Q1 2026 results from DSV, Kuehne+Nagel, DHL Group, GXO Logistics and C.H. Robinson offer a mixed reading of road freight, contract logistics and forwarding. Road earnings improved at DSV and Kuehne+Nagel, but neither result points to a broad European recovery.
What the major operators showed in Q1
The clearest road freight improvements came from DSV and Kuehne+Nagel, but the two results tell different stories.
DSV said the increase was driven by Schenker and partly offset by lower domestic groupage volumes in Europe and weaker activity in the automotive sector. The road freight market, the company added, remained affected by subdued economic activity in several European countries. Germany was singled out, with low industrial output continuing to weigh on transport demand.
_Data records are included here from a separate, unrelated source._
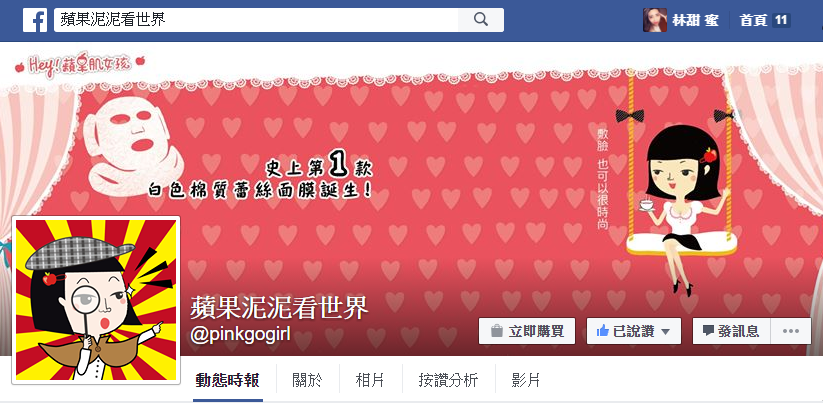Click the 發訊息 button
823x403 pixels.
click(x=732, y=331)
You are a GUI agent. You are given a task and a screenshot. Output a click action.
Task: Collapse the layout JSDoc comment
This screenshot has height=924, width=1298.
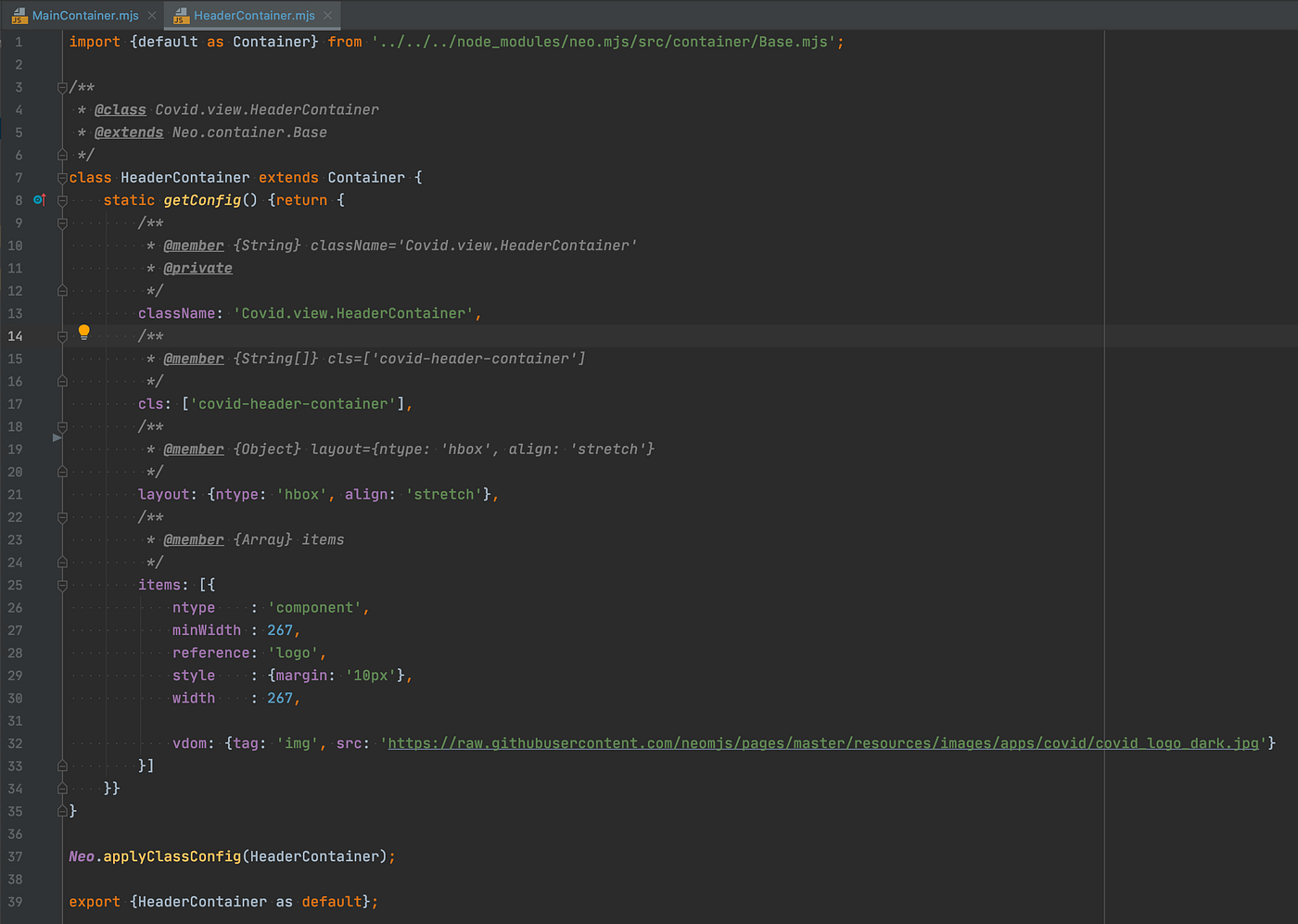[x=61, y=426]
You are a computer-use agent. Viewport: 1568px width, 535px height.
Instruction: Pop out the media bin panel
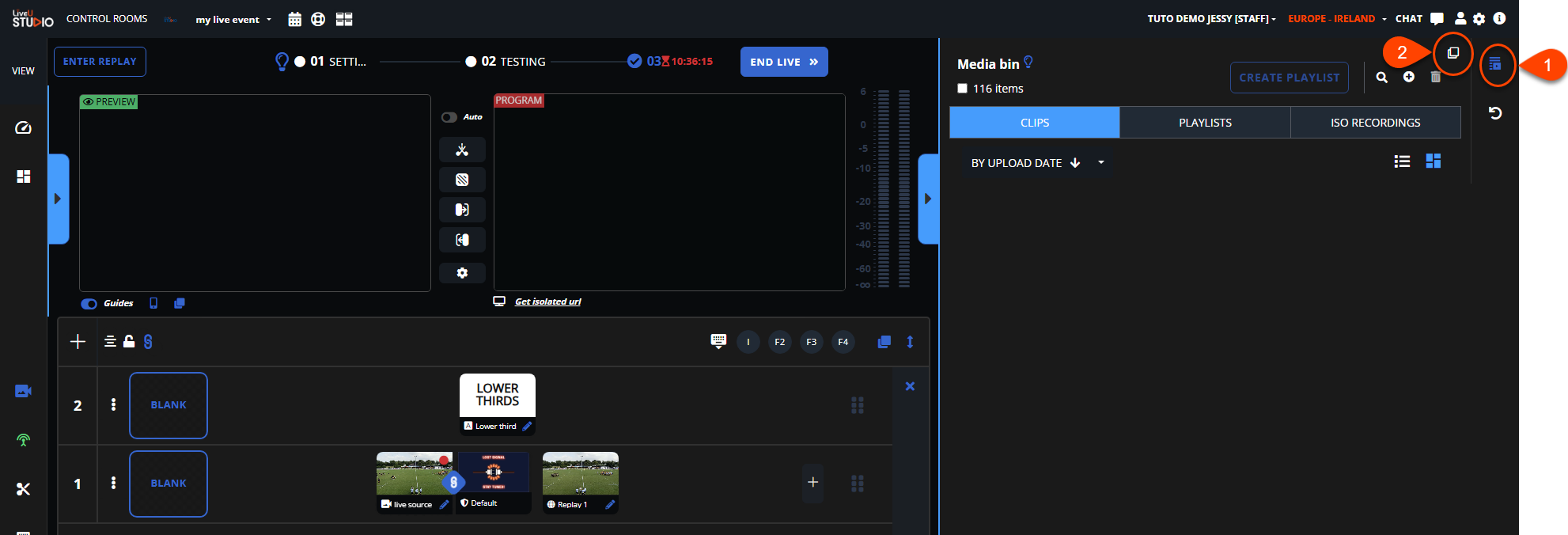tap(1452, 53)
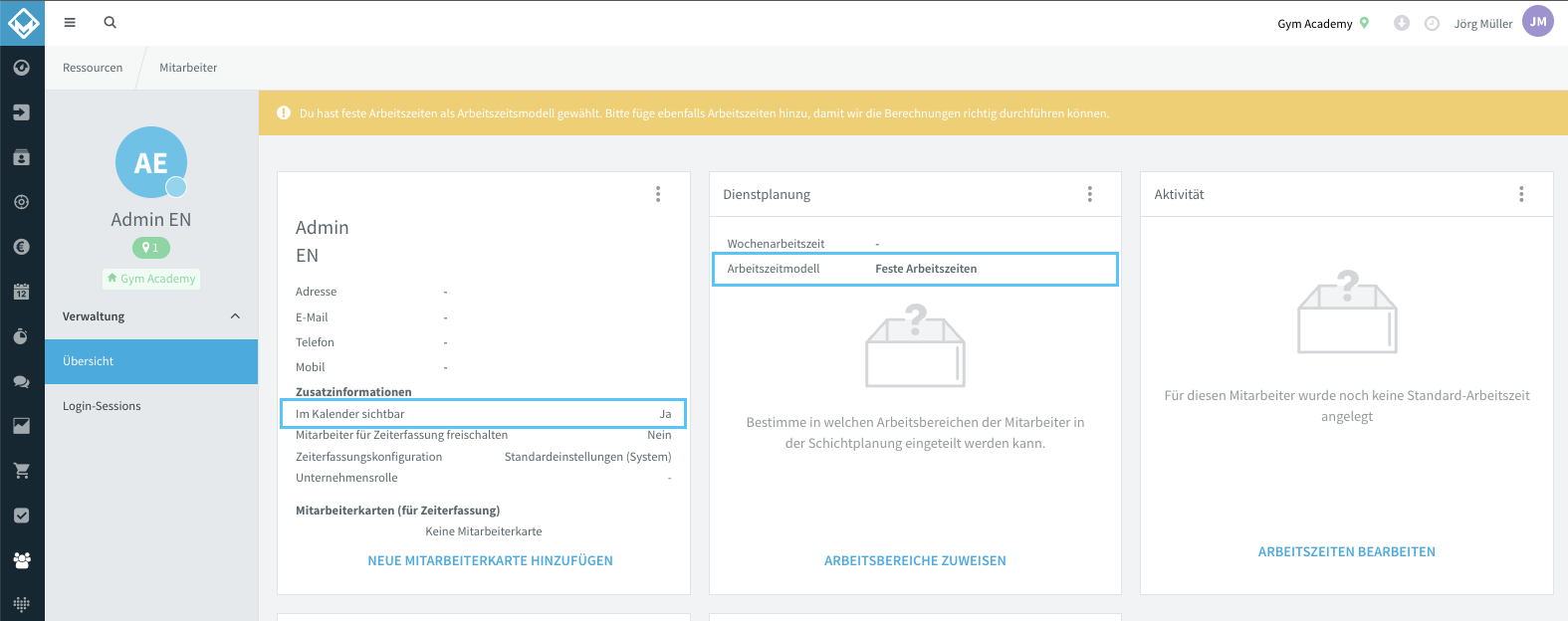
Task: Open the Aktivität card options menu
Action: 1521,194
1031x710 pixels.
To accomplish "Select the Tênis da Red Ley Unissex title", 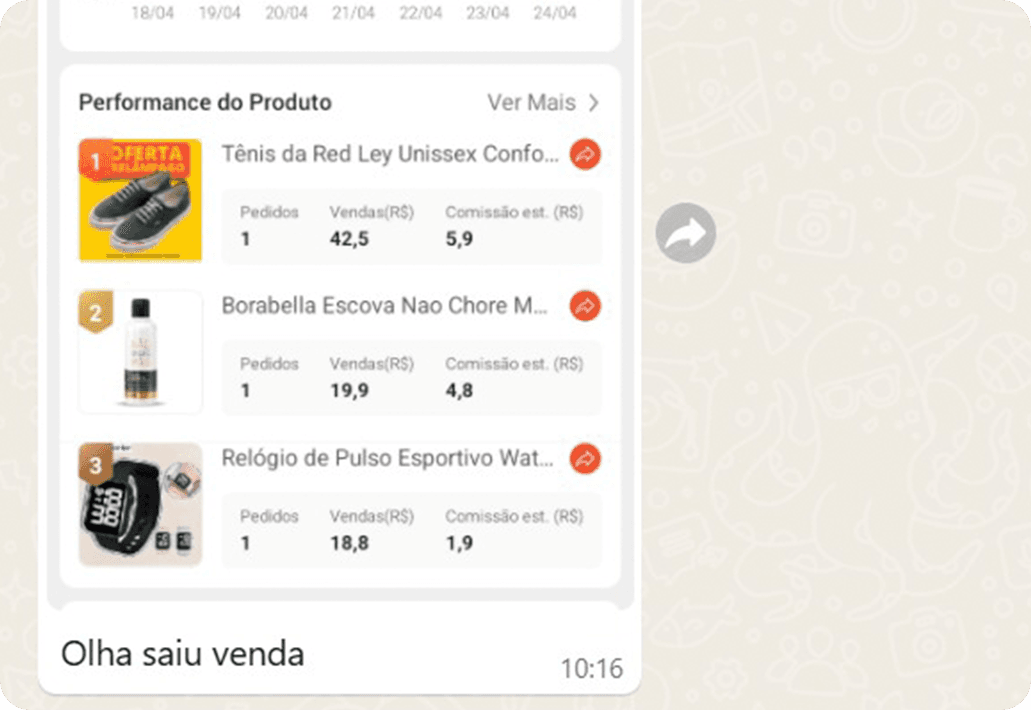I will click(x=391, y=154).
DSV’s Schenker deal is reshaping the European road freight map. The acquisition expanded DSV’s footprint in European groupage and /LTL, and the company now describes its Road division as a market leader in Europe.
DSV is not only buying volume; it is rebuilding how domestic road freight is controlled in key European markets. With the company expecting only flat to low-single-digit growth in the road market in 2026, the Q1 numbers say more about scale, groupage density and network control than about market recovery.
DSV Contract Logistics was also stronger, with EBIT before special items of DKK 1.264 billion, up 180.1% year-on-year. The result was helped by Schenker, higher warehouse utilisation and commercial growth.
Forwarding-heavy businesses remained more exposed to rates, yields and disruption.DHL Global Forwarding revenue fell 5.0% to €4.527 billion and EBIT dropped 18.5% to €164 million, mainly because of lower freight rates. Air freight volumes rose 3.8% and sea freight volumes increased 2.0%, but the volume growth did not translate into stronger profit.
DSV Air & Sea showed the same pattern. Gross profit increased on the Schenker contribution, but EBIT before special items fell 4.9%, with lower yields and a higher cost base weighing on the division.
Kuehne+Nagel’s Sea Logistics took the heaviest hit among its transport divisions. EBIT fell 46% on volumes that were down 2% year-on-year. Air Logistics was more stable, with EBIT slightly lower at CHF 111 million from CHF 116 million.
C.H. Robinson offers a useful benchmark from North America, although it is not a direct European road freight datapoint. The company divested its Europe Surface Transportation business as of 1 February 2025, so its Q1 road data reflects the North American market.In North American Surface Transportation, revenue rose 2.8% to $2.947 billion and adjusted gross profit increased 3.0% to $431.1 million. Truckload volume fell 3.5%, while LTL adjusted gross profit rose 10.5%, helped by higher profit per order and a 2.0% increase in LTL volume.